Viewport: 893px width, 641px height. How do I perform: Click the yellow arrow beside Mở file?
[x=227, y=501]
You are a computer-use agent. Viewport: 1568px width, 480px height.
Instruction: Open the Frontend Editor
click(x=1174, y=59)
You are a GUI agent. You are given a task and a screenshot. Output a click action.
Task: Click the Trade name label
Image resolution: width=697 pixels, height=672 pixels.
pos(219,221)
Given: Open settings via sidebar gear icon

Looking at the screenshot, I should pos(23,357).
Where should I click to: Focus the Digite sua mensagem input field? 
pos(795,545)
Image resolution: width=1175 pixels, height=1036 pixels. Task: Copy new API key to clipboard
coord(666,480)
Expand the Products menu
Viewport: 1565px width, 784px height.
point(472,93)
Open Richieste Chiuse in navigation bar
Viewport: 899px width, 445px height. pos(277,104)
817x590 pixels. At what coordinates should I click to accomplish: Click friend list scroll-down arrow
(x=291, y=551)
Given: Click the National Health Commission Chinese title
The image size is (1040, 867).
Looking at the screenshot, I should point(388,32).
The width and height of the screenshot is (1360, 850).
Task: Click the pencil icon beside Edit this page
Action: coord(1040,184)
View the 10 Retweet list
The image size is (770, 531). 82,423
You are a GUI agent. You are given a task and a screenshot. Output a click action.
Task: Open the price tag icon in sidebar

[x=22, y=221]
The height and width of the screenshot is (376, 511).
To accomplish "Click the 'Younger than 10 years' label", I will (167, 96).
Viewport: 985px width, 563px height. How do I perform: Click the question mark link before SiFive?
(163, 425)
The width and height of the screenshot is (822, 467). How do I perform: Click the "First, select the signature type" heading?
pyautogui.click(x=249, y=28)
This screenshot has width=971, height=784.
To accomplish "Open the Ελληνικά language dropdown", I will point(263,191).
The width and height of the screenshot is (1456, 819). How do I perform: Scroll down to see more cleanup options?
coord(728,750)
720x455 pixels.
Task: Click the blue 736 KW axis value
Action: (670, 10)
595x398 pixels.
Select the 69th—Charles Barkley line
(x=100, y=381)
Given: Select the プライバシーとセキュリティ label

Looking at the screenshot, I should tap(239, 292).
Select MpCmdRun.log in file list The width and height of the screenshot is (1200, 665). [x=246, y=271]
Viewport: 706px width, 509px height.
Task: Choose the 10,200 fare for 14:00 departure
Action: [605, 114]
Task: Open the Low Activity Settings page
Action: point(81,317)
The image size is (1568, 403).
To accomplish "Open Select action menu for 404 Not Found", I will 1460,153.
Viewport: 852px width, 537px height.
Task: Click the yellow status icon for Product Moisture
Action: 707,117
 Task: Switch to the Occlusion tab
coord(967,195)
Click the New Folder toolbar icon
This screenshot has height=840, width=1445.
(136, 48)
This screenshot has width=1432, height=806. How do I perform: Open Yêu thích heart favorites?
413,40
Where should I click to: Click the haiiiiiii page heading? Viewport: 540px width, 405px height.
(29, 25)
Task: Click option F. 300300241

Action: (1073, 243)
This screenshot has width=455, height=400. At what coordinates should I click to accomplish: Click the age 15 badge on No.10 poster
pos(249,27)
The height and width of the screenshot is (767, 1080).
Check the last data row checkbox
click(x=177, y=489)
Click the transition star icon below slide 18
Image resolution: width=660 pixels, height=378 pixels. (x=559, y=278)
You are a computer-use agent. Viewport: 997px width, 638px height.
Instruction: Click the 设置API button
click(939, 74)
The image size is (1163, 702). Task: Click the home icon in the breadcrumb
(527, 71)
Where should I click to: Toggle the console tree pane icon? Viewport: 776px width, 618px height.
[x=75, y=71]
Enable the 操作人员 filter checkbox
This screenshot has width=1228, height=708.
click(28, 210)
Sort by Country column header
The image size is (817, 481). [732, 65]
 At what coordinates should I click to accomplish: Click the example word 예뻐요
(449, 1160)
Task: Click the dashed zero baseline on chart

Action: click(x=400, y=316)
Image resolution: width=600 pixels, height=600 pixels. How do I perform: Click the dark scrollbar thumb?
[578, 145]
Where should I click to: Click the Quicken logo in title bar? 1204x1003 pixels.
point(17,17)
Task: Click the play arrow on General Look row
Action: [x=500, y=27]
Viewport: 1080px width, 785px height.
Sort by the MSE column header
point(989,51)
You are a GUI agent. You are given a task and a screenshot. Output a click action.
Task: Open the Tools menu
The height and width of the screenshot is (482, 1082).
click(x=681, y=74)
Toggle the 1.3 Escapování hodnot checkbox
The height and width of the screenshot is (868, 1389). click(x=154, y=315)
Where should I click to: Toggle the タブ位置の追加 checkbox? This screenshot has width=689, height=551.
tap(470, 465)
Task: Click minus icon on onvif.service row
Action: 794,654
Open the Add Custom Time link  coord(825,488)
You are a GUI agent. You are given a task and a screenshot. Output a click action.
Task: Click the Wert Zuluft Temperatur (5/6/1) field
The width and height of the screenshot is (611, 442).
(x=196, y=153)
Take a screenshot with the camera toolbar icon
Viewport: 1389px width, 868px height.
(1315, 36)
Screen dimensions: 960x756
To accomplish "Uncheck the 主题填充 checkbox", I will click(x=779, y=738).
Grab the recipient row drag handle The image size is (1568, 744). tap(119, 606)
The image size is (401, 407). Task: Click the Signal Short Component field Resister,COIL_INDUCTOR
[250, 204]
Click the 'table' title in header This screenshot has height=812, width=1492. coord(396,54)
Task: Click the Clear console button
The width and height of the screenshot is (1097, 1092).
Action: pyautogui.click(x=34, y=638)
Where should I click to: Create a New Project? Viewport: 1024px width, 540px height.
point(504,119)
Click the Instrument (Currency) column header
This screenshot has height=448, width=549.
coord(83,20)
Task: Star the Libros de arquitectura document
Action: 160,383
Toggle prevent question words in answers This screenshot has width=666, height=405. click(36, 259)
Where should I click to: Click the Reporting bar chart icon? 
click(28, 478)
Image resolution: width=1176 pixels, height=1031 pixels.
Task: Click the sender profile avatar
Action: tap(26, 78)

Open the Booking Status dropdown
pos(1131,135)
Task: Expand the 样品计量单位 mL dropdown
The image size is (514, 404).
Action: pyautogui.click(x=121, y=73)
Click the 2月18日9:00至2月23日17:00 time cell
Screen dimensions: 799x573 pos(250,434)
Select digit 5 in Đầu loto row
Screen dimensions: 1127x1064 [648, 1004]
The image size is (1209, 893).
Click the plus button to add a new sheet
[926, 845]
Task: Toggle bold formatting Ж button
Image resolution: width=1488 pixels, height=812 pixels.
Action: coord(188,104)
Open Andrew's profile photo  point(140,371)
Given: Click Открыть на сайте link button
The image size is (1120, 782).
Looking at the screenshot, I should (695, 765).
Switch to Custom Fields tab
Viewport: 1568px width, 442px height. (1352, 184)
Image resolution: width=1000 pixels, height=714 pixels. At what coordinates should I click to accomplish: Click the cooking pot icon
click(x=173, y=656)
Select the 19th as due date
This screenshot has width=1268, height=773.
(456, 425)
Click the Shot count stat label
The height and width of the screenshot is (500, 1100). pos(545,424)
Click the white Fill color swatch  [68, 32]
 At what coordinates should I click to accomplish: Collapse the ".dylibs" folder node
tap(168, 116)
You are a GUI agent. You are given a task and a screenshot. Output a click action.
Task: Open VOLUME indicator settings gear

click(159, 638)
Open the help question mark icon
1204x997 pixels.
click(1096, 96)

::::

* TASK ITEM *
Go through the data above and transcribe every entry exactly.

* EXERCISE ANSWER *
Viewport: 893px width, 641px height. How do I perform: Click the yellow arrow beside Mở file?
[x=227, y=501]
You are a computer-use agent. Viewport: 1568px width, 480px height.
Instruction: Open the Frontend Editor
click(x=1174, y=59)
You are a GUI agent. You are given a task and a screenshot. Output a click action.
Task: Click the Trade name label
Image resolution: width=697 pixels, height=672 pixels.
pos(219,221)
Given: Open settings via sidebar gear icon

Looking at the screenshot, I should pos(23,357).
Where should I click to: Focus the Digite sua mensagem input field? 
pos(795,545)
Image resolution: width=1175 pixels, height=1036 pixels. Task: Copy new API key to clipboard
coord(666,480)
Expand the Products menu
Viewport: 1565px width, 784px height.
point(472,93)
Open Richieste Chiuse in navigation bar
Viewport: 899px width, 445px height. pos(277,104)
817x590 pixels. At what coordinates should I click to accomplish: Click friend list scroll-down arrow
(x=291, y=551)
Given: Click the National Health Commission Chinese title
The image size is (1040, 867).
Looking at the screenshot, I should point(388,32).
The width and height of the screenshot is (1360, 850).
Task: Click the pencil icon beside Edit this page
Action: coord(1040,184)
View the 10 Retweet list
The image size is (770, 531). 82,423
You are a GUI agent. You are given a task and a screenshot. Output a click action.
Task: Open the price tag icon in sidebar

[x=22, y=221]
The height and width of the screenshot is (376, 511).
To accomplish "Click the 'Younger than 10 years' label", I will (167, 96).
Viewport: 985px width, 563px height. How do I perform: Click the question mark link before SiFive?
(163, 425)
The width and height of the screenshot is (822, 467). How do I perform: Click the "First, select the signature type" heading?
pyautogui.click(x=249, y=28)
This screenshot has width=971, height=784.
To accomplish "Open the Ελληνικά language dropdown", I will point(263,191).
The width and height of the screenshot is (1456, 819). How do I perform: Scroll down to see more cleanup options?
coord(728,750)
720x455 pixels.
Task: Click the blue 736 KW axis value
Action: (670, 10)
595x398 pixels.
Select the 69th—Charles Barkley line
(x=100, y=381)
Given: Select the プライバシーとセキュリティ label

Looking at the screenshot, I should tap(239, 292).
Select MpCmdRun.log in file list The width and height of the screenshot is (1200, 665). [x=246, y=271]
Viewport: 706px width, 509px height.
Task: Choose the 10,200 fare for 14:00 departure
Action: [605, 114]
Task: Open the Low Activity Settings page
Action: point(81,317)
The image size is (1568, 403).
To accomplish "Open Select action menu for 404 Not Found", I will 1460,153.
Viewport: 852px width, 537px height.
Task: Click the yellow status icon for Product Moisture
Action: 707,117
 Task: Switch to the Occlusion tab
coord(967,195)
Click the New Folder toolbar icon
This screenshot has height=840, width=1445.
(136, 48)
This screenshot has width=1432, height=806. How do I perform: Open Yêu thích heart favorites?
413,40
Where should I click to: Click the haiiiiiii page heading? Viewport: 540px width, 405px height.
(29, 25)
Task: Click option F. 300300241

Action: (1073, 243)
This screenshot has width=455, height=400. At what coordinates should I click to accomplish: Click the age 15 badge on No.10 poster
pos(249,27)
The height and width of the screenshot is (767, 1080).
Check the last data row checkbox
click(x=177, y=489)
Click the transition star icon below slide 18
Image resolution: width=660 pixels, height=378 pixels. (x=559, y=278)
You are a computer-use agent. Viewport: 997px width, 638px height.
Instruction: Click the 设置API button
click(939, 74)
The image size is (1163, 702). Task: Click the home icon in the breadcrumb
(527, 71)
Where should I click to: Toggle the console tree pane icon? Viewport: 776px width, 618px height.
[x=75, y=71]
Enable the 操作人员 filter checkbox
This screenshot has width=1228, height=708.
click(28, 210)
Sort by Country column header
The image size is (817, 481). [732, 65]
 At what coordinates should I click to accomplish: Click the example word 예뻐요
(449, 1160)
Task: Click the dashed zero baseline on chart

Action: click(x=400, y=316)
Image resolution: width=600 pixels, height=600 pixels. How do I perform: Click the dark scrollbar thumb?
[578, 145]
Where should I click to: Click the Quicken logo in title bar? 1204x1003 pixels.
point(17,17)
Task: Click the play arrow on General Look row
Action: [x=500, y=27]
Viewport: 1080px width, 785px height.
Sort by the MSE column header
point(989,51)
You are a GUI agent. You are given a task and a screenshot. Output a click action.
Task: Open the Tools menu
The height and width of the screenshot is (482, 1082).
click(x=681, y=74)
Toggle the 1.3 Escapování hodnot checkbox
The height and width of the screenshot is (868, 1389). click(x=154, y=315)
Where should I click to: Toggle the タブ位置の追加 checkbox? This screenshot has width=689, height=551.
tap(470, 465)
Task: Click minus icon on onvif.service row
Action: 794,654
Open the Add Custom Time link  coord(825,488)
You are a GUI agent. You are given a task and a screenshot. Output a click action.
Task: Click the Wert Zuluft Temperatur (5/6/1) field
The width and height of the screenshot is (611, 442).
(x=196, y=153)
Take a screenshot with the camera toolbar icon
Viewport: 1389px width, 868px height.
(1315, 36)
Screen dimensions: 960x756
To accomplish "Uncheck the 主题填充 checkbox", I will click(x=779, y=738).
Grab the recipient row drag handle The image size is (1568, 744). tap(119, 606)
The image size is (401, 407). Task: Click the Signal Short Component field Resister,COIL_INDUCTOR
[250, 204]
Click the 'table' title in header This screenshot has height=812, width=1492. coord(396,54)
Task: Click the Clear console button
The width and height of the screenshot is (1097, 1092).
Action: pyautogui.click(x=34, y=638)
Where should I click to: Create a New Project? Viewport: 1024px width, 540px height.
point(504,119)
Click the Instrument (Currency) column header
This screenshot has height=448, width=549.
coord(83,20)
Task: Star the Libros de arquitectura document
Action: 160,383
Toggle prevent question words in answers This screenshot has width=666, height=405. click(36, 259)
Where should I click to: Click the Reporting bar chart icon? 
click(28, 478)
Image resolution: width=1176 pixels, height=1031 pixels.
Task: Click the sender profile avatar
Action: tap(26, 78)

Open the Booking Status dropdown
pos(1131,135)
Task: Expand the 样品计量单位 mL dropdown
The image size is (514, 404).
Action: pyautogui.click(x=121, y=73)
Click the 2月18日9:00至2月23日17:00 time cell
Screen dimensions: 799x573 pos(250,434)
Select digit 5 in Đầu loto row
Screen dimensions: 1127x1064 [648, 1004]
The image size is (1209, 893).
Click the plus button to add a new sheet
[926, 845]
Task: Toggle bold formatting Ж button
Image resolution: width=1488 pixels, height=812 pixels.
Action: coord(188,104)
Open Andrew's profile photo  point(140,371)
Given: Click Открыть на сайте link button
The image size is (1120, 782).
Looking at the screenshot, I should (695, 765).
Switch to Custom Fields tab
Viewport: 1568px width, 442px height. (1352, 184)
Image resolution: width=1000 pixels, height=714 pixels. At what coordinates should I click to accomplish: Click the cooking pot icon
click(x=173, y=656)
Select the 19th as due date
This screenshot has width=1268, height=773.
(456, 425)
Click the Shot count stat label
The height and width of the screenshot is (500, 1100). pos(545,424)
Click the white Fill color swatch  [68, 32]
 At what coordinates should I click to accomplish: Collapse the ".dylibs" folder node
tap(168, 116)
You are a GUI agent. You are given a task and a screenshot. Output a click action.
Task: Open VOLUME indicator settings gear

click(159, 638)
Open the help question mark icon
1204x997 pixels.
click(1096, 96)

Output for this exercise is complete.